So refer to the qmake docs again and try without 'dll' (followed by a 'make distclean' etc.).
Cheers, Oliver
Maybe you should do so before posting comments that you're not quite
sure of ;) The template only tells you wether to build an app or a
library (or a subdir), the CONFIG += dll or CONFIG += static tells qmake
wether you want a shared lib or a dll.
That being said, it might still be the cause of the problems, since not
all linkers might support linking a static library into a shared one
IIRC (Thiago please correct me if I'm talking nonsense here).

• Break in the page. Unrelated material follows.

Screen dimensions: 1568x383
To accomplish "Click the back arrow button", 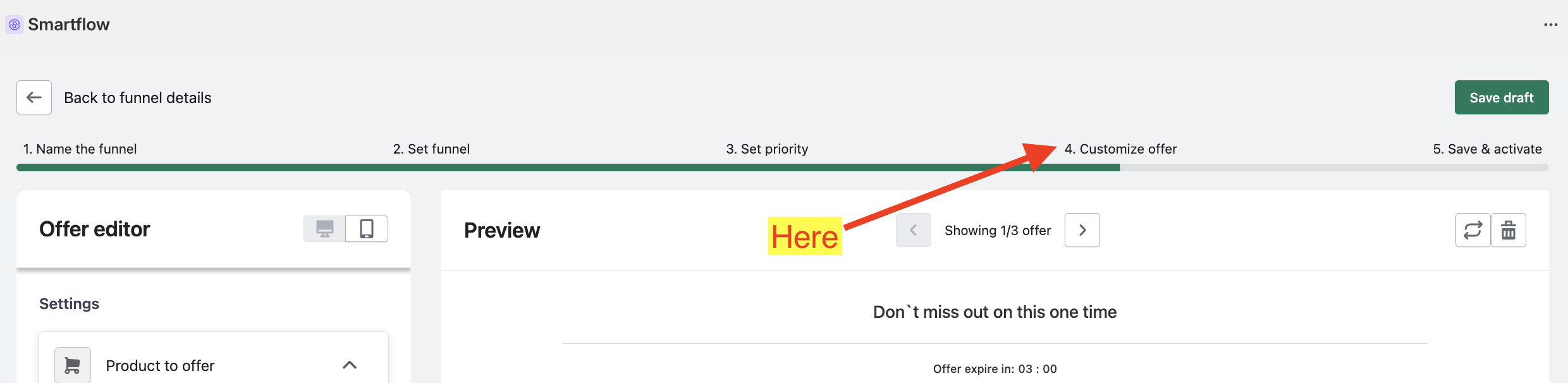I will [34, 97].
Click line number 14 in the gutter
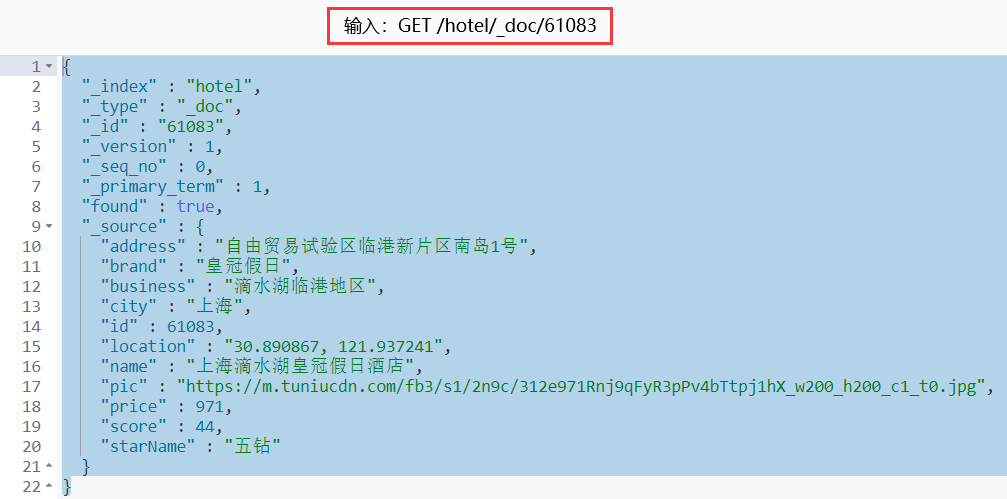1007x499 pixels. [x=31, y=327]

And even those that do will only take the symbols that the shared
library uses, so if you then link an app against the shared lib and
expect it to automatically get all Qt symbols from the shared lib that
won't work either.
Andreas
IIRC the correct linker-command for linking a static library needs to be
the absolute path of the .a file. -L/-l are only used by gcc for shared
libs. So it seems that qmake generates the wrong Makefile contents, you
could verify that by copying the line, removing the -L and -lQtCore
arguments and replace that with something like
d:\qt_static_4.7.4\lib\libQtCore.a (provided that this file actually
exists). If that works, you'd have to dive into qmake code or file a
report with the bugtracker to find out (or have someone else find out)
why qmake generates these incorrect linker arguments.